Posted by: Emil Pulsifer | April 28, 2010 at 10:50 AM
Brilliant analyses, as always.
"Arizona was once part of Mexico, and without the Gadsden Purchase the international border would be just south of Phoenix." As "The Nine Nations of North America" perceived, the international border between Mexico and the U.S. is a particularly broad swath of desert with an imaginary line drawn variously to satisfy somewhat vague political fantasies. Todas las regiones deben atender a sus intereses mutuos, and avoid the delusion that cartographic borders do anything more than effect economic, political, ecolological, and cultural borders. Border walls are a symptom of illness, not a cure, nor even a bandage.
Posted by: Rate Crimes | April 28, 2010 at 01:34 PM
"Cultural borders?" Please excuse me while I try to understand this in reference to international borders, LOL! Ok, there is not understanding of your dramatic redefinition of nation states and sovereignty.
While nations do work together and even entities like the E.U. formed, that does not break the autonomy of separate and internationally recognized borders.
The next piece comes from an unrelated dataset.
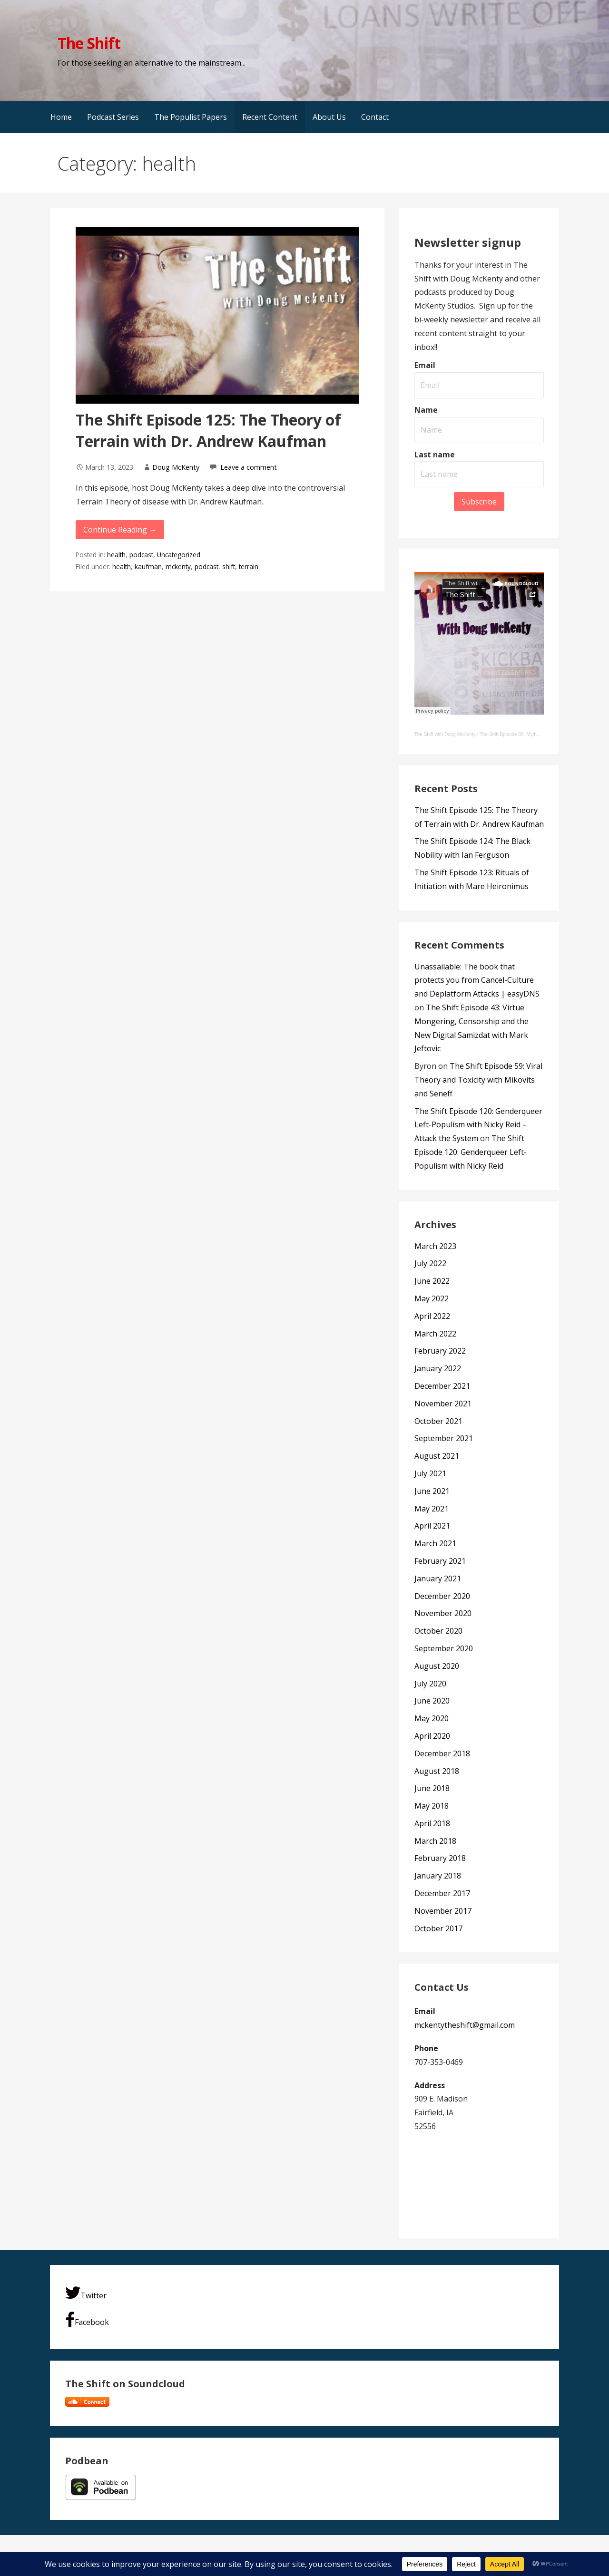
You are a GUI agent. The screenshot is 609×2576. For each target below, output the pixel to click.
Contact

While some individuals (Hispanic in this topic) share few and sometimes many cultural similarities in either the U.S. or Mexico, citizenship matters and counts. Yes, yes Mexico lost the northern territories but so the history of the world was shaped. France and Germany drew lines of national territory many of times so do did Spain and France, India and China, Japan and Russia, etc etc...
The issues and complexities are lost when one chalks up the problem to national borders and rights of citizens vs illegal aliens. These laws should be respected and routes to immigration fluid to change with the times. The issue here is not national borders, cultures, hate, etc but of economics and immigration laws...
It is becoming rather annoying that the "kooks" from the far left and right continue pointing fingers and name-calling; this school yard crap that allows for more hate and disrespect between those that have different beliefs.